■ Problem details: Starting with the line that has "Instruction: Share Elizabeth's" in the records below and stopping after the line that has "Given: Click the help question mark icon", output every line exactly and nothing else; skip pictures.

■ Provided material:
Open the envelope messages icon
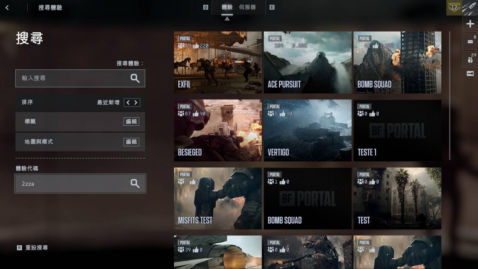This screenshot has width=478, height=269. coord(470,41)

...

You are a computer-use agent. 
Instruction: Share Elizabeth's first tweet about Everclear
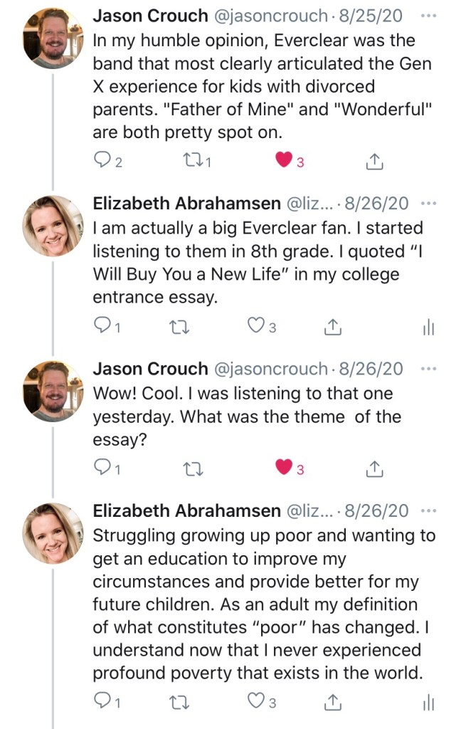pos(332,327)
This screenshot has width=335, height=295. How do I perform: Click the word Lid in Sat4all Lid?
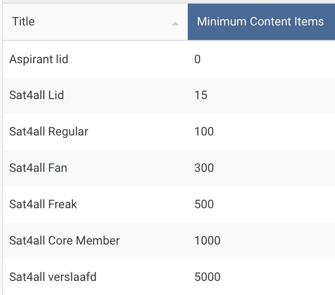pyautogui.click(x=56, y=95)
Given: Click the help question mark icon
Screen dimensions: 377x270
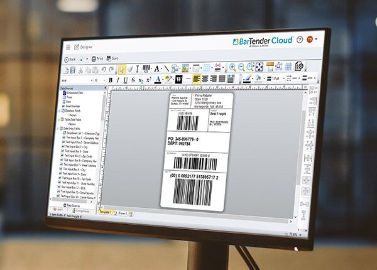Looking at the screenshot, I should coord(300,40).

■ Task answer:
Instruction: Share Elizabeth's first tweet about Everclear
pos(332,327)
This screenshot has width=335, height=295. How do I perform: Click the word Lid in Sat4all Lid?
pyautogui.click(x=56, y=95)
Given: Click the help question mark icon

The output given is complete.